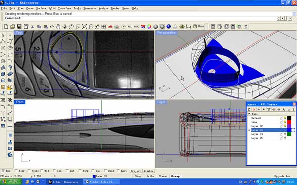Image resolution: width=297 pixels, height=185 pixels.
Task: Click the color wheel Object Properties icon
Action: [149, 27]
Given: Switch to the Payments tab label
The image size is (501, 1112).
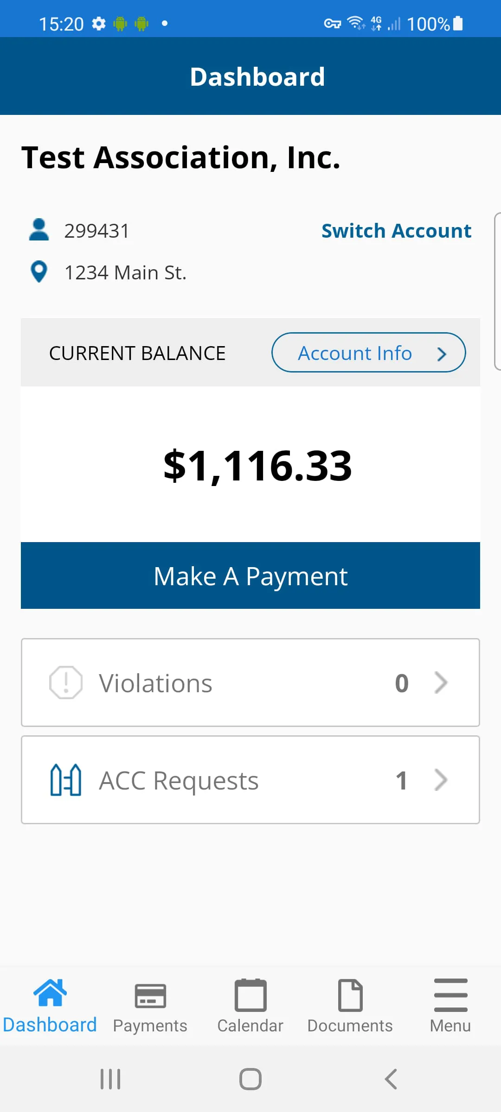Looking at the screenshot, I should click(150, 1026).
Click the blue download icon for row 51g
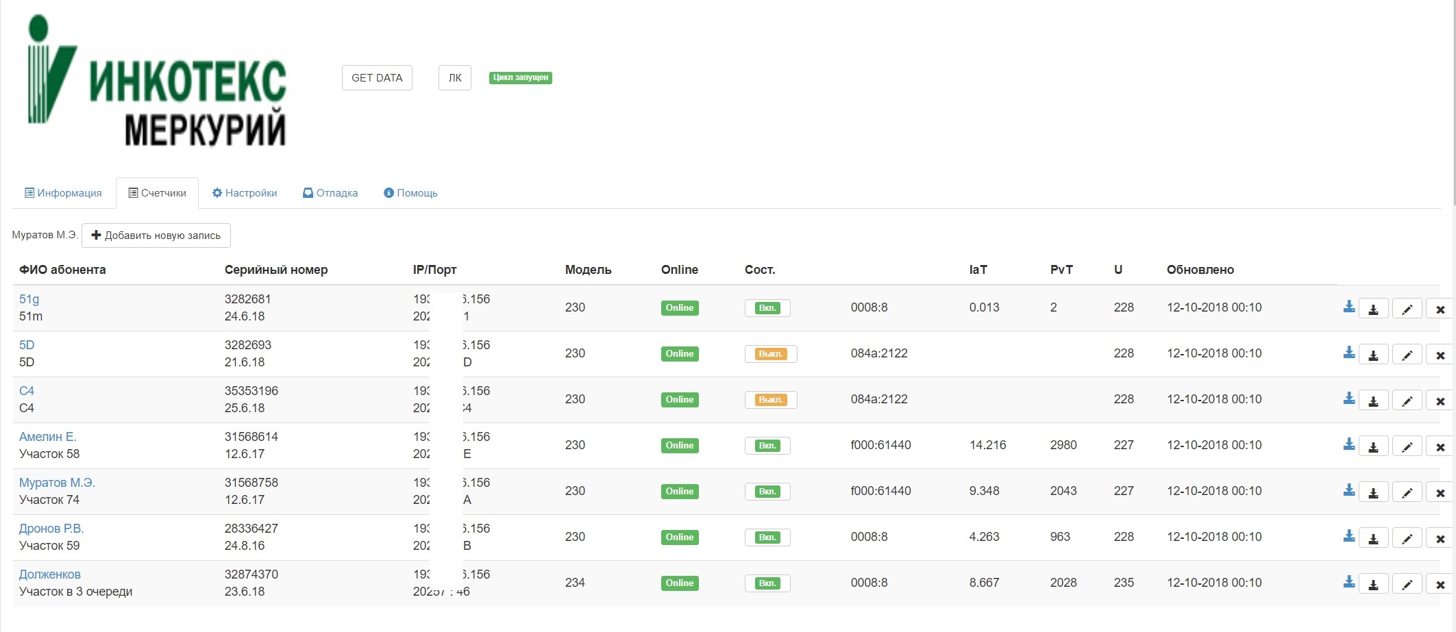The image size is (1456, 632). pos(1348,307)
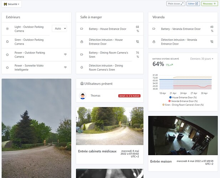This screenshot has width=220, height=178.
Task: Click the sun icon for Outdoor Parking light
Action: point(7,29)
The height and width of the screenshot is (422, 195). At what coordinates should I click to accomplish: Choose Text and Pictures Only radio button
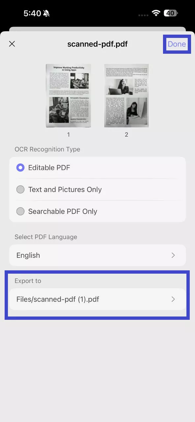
---------------
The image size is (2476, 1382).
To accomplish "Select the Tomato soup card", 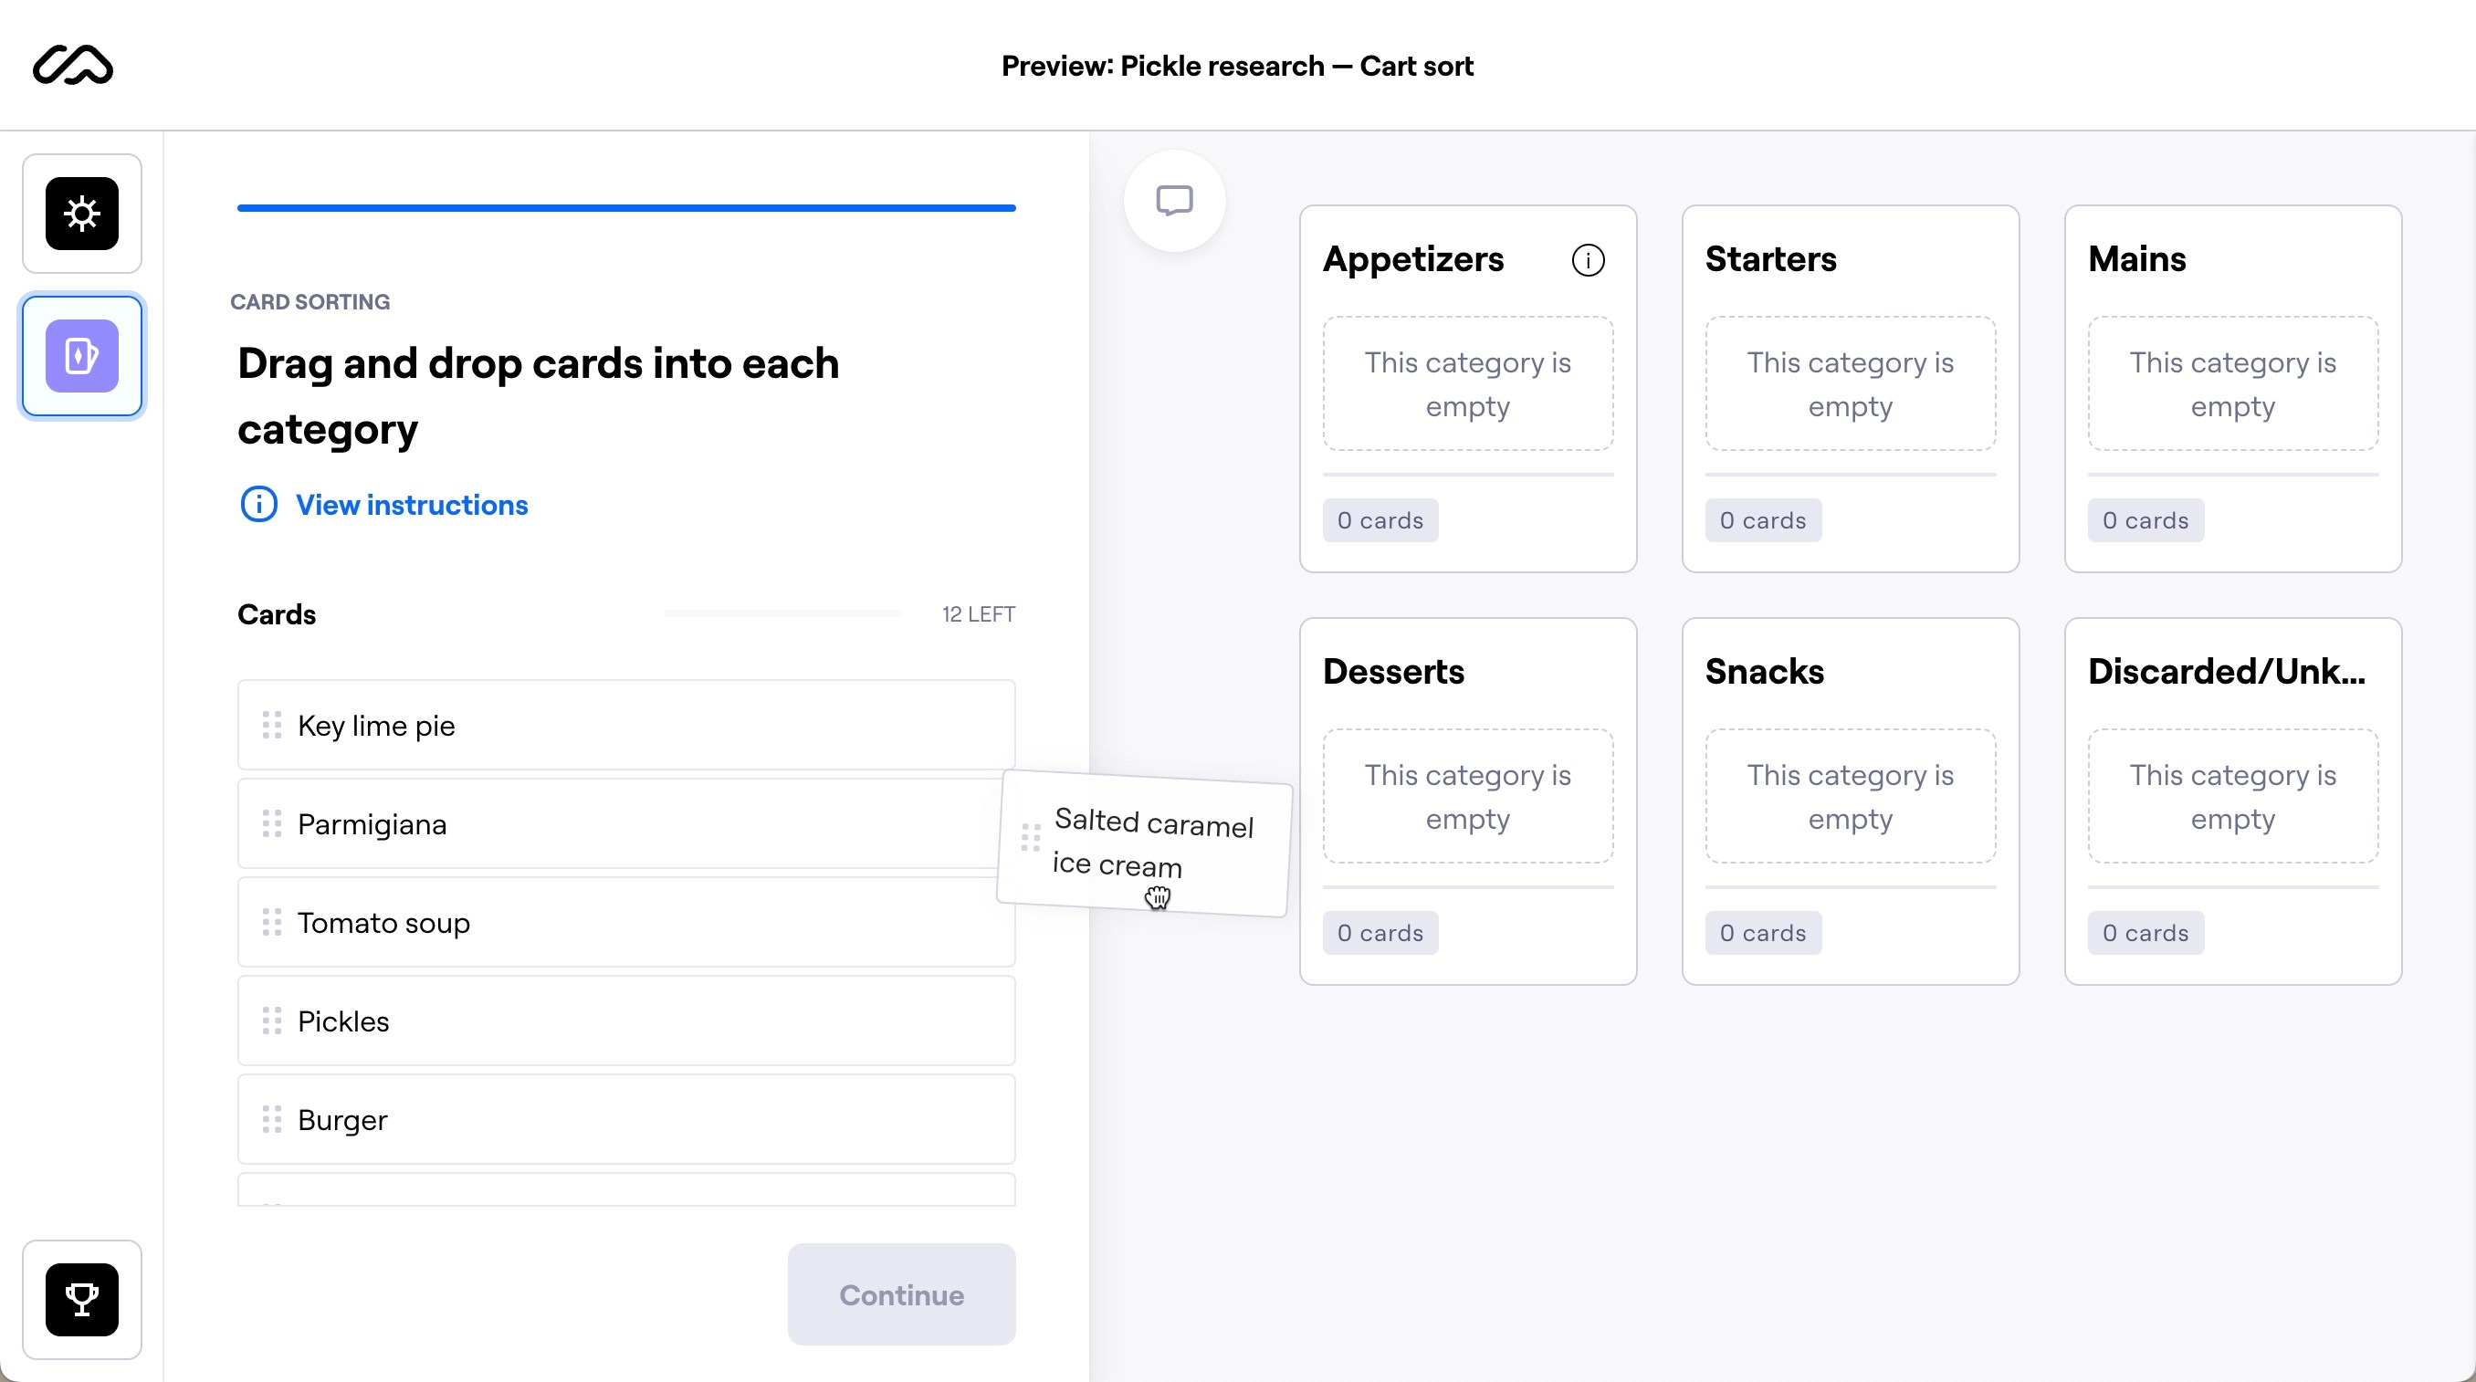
---------------
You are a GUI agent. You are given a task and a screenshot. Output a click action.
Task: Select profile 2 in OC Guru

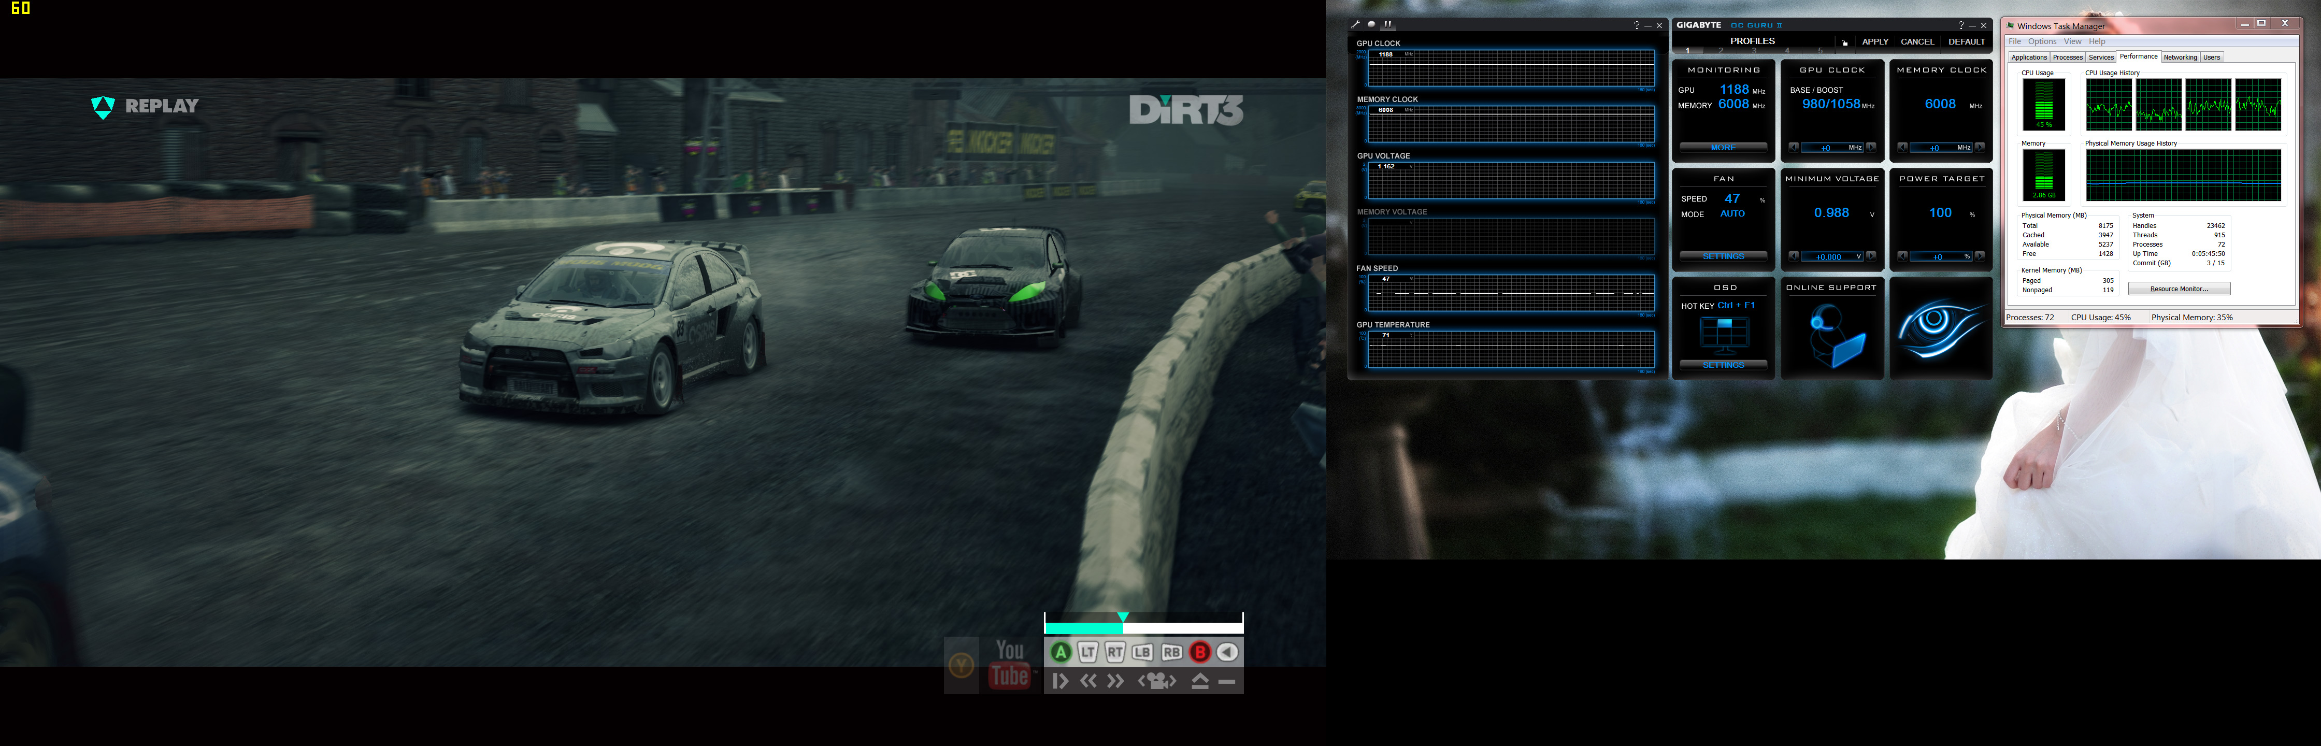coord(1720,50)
---------------
TO BE DONE: Copy the rows from the line with "Image resolution: width=297" to the line with "The height and", substituting "Billing tab" for "Payments tab" and changing nothing else. Omit the pictures.

THE REPLY:
Image resolution: width=297 pixels, height=185 pixels.
Task: Click the color wheel Object Properties icon
Action: [149, 27]
Given: Switch to the Billing tab label
The image size is (501, 1112).
Looking at the screenshot, I should click(150, 1026).
Click the blue download icon for row 51g
The image size is (1456, 632). pos(1348,307)
This screenshot has width=220, height=178.
Task: Click the sun icon for Outdoor Parking light
Action: point(7,29)
The height and width of the screenshot is (422, 195). At what coordinates should I click to accomplish: Choose Text and Pictures Only radio button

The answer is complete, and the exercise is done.